Жизнь быстренько развенчивает высокую поэзию любви низкой прозой быта, скуки, корысти, измен. Восторженный пиит превращается в скучного добытчика, а если он таковым не стал, то его ждёт каждодневная «пила» в бигудях и промывание мозгов тем былым прелестным созданием, которое нежданно-негаданно превращается в фурию и гарпию. Страсть очень скоро переходит в привычку, затем взгляды и мысли переключаются на иных персонажей, достойных твоей любви, любовь ищется уже на стороне, а не в лоне семьи, бывший идеал превращается в опостылевшего (-ую) супруга (супругу), и так далее. И очень скоро разумный потомок приматов вместо будоражащего воображения и зовущего на подвиги (или преступления) «любовь волнует кровь» сначала осознаёт на своём горьком опыте, что «от любви до ненависти один шаг», а затем приходит к философическому выводу: «любовь приходит и уходит, а кушать хочется всегда».
(Статистика, которая знает всё, в данном случае статистика разводов всё больше и больше подтверждает эту благородную истину. Статистика заказных убийств наглядно демонстрирует, что киллера в результате семейного конфликта чаще нанимают женщины.)
Совершенно в духе Будды и Артура Шопенгауэра рассуждает известная советская и российская писательница, сценарист и просто мудрая женщина Виктория Токарева:
«Любовь любовью, но главная задача природы — размножение. И она, природа, заложила детородный период где-то 30 лет. И вот эти первые 30 лет от 16-ти до 46-ти женщина красива, и она природой предназначена, чтобы родить. И тут любовь, конечно, главная приманка природы, чтобы жизнь не останавливалась. А дальше, когда у женщины репродуктивный период кончается, тогда природа машет на женщину рукой. Вот вы заметили, что старухи, они безобразные, каждая по-своему. Потому что природе на них уже наплевать. Как хотите, так и выкарабкивайтесь. Без любви».
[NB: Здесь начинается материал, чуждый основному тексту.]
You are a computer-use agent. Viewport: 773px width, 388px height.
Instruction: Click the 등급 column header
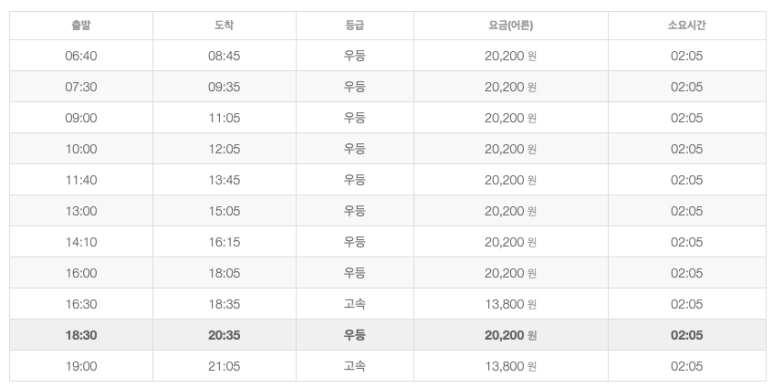point(354,25)

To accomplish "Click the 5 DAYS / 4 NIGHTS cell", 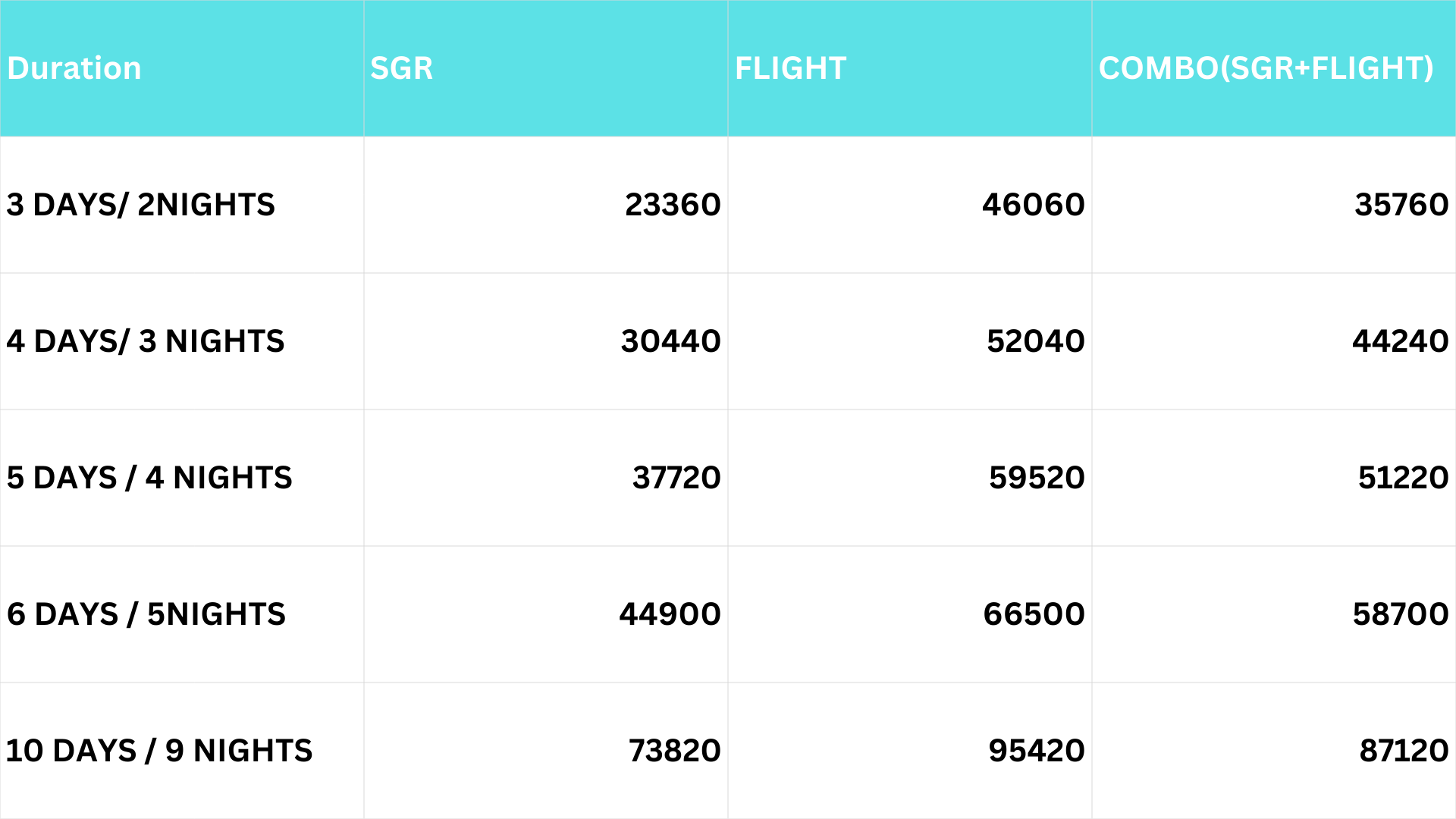I will tap(149, 478).
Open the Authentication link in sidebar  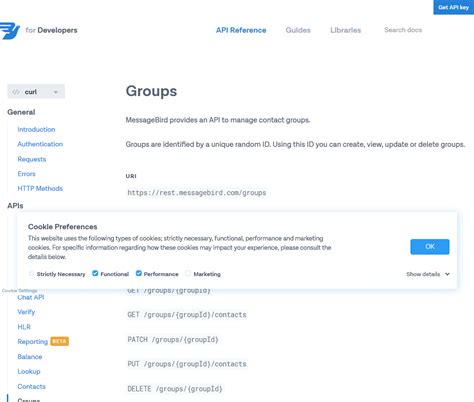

Женщина страстно ищет любви и законного брака, жаждет свадебную фату и семейный очаг. А чего ищет мужчина? И что он в результате находит? Может, подсказкой послужит цитата человека, познавшего через свой собственный экзистенциальный опыт все грани любви между мужчиной и женщиной? Любви, которая является высшим выражением самой низшей, первичной, эстетической ступени развития:
«Благодаря женщине в жизнь приходит идеальное. И кем был бы мужчина без него? Многие мужчины благодаря девушкам стали гениями, иные из них благодаря девушке стали святыми. Однако никто ещё не стал гением благодаря той девушке, на которой женился; поступив так, он сможет стать лишь финансовым советником. Ни один мужчина не стал ещё героем благодаря девушке, на которой женился; благодаря этому он может стать лишь генералом. Ни один мужчина не стал поэтом благодаря девушке, на которой женился, ибо посредством этого он становится лишь отцом. Никто ещё не стал святым с помощью девушки, полученной в жены, ибо кандидат в святые не получает в жёны никого; когда-то он мечтал о своей единственной возлюбленной, но не получил ее. Точно так же кто-то стал гением, героем, поэтом — благодаря девушке, которая не досталась ему в жены… Или, может быть, кто-то всё же слышал о человеке, который стал поэтом благодаря своей жене? Женщина вдохновляет, покуда мужчина не владеет ею. Вот правда, лежащая в основе поэтической и женской фантазии».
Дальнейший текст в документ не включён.